------ Excerpted data

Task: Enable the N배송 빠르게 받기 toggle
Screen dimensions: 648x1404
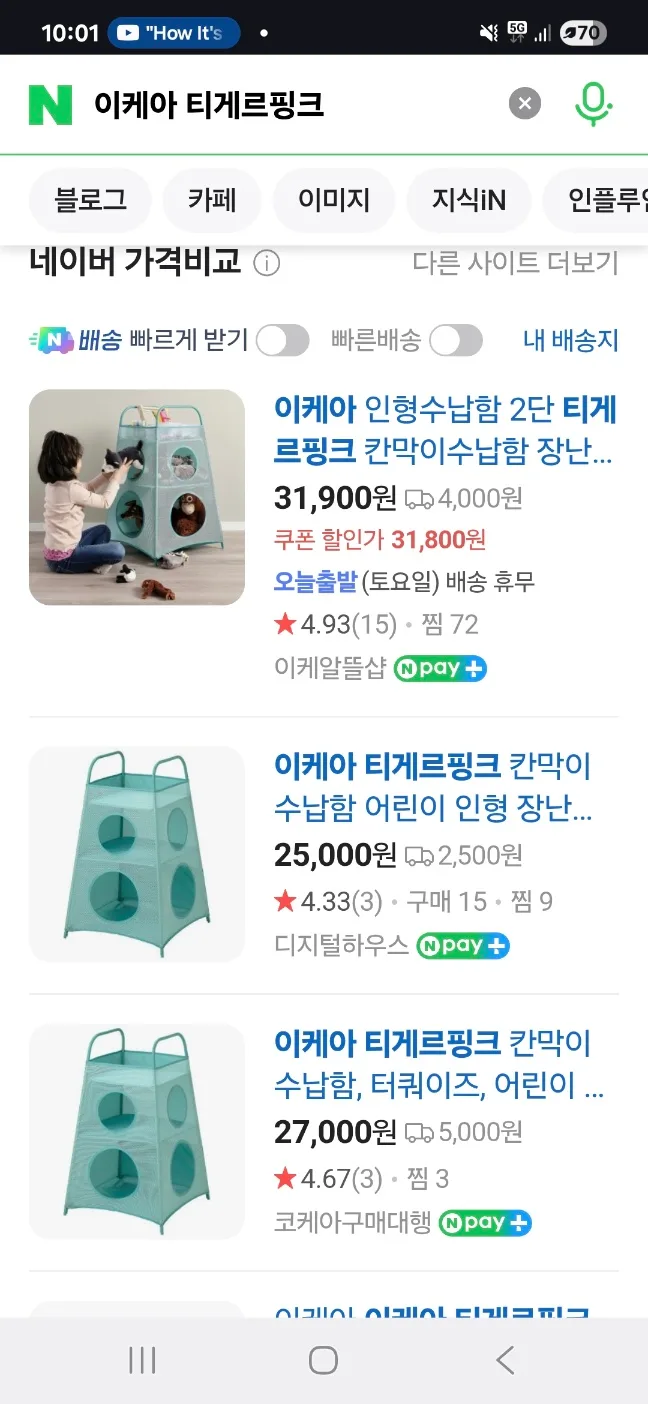Action: 282,341
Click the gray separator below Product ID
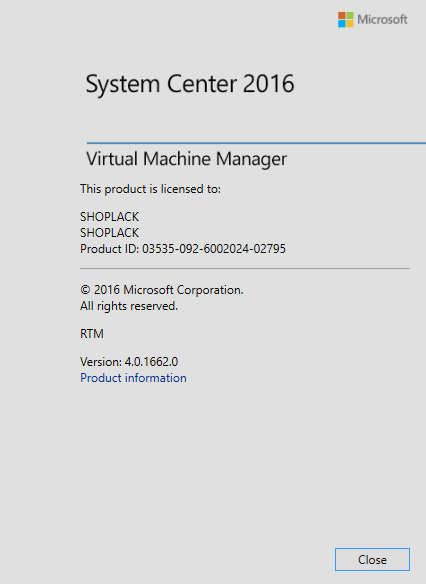Screen dimensions: 426x584 [245, 268]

------------

▶ _Exercise brief_
Exactly as they appear above, give the records again, without their pictures.

▶ _Expected answer_
Task: Enable the N배송 빠르게 받기 toggle
Screen dimensions: 648x1404
Action: 282,341
Click the gray separator below Product ID
Screen dimensions: 426x584 [245, 268]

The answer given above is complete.